Available records:
═══
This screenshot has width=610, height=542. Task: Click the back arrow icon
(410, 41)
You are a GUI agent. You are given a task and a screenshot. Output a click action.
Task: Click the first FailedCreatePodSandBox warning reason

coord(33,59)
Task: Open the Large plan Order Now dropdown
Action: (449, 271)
═══
Assigned task:
From the line containing "You are a GUI" down to the last line of the material, each line is to be retyped exactly; no other lines belong in the answer.

Your solution:
You are a GUI agent. You are given a task and a screenshot. Output a click action.
Task: Click the first FailedCreatePodSandBox warning reason

coord(33,59)
Task: Open the Large plan Order Now dropdown
Action: (449, 271)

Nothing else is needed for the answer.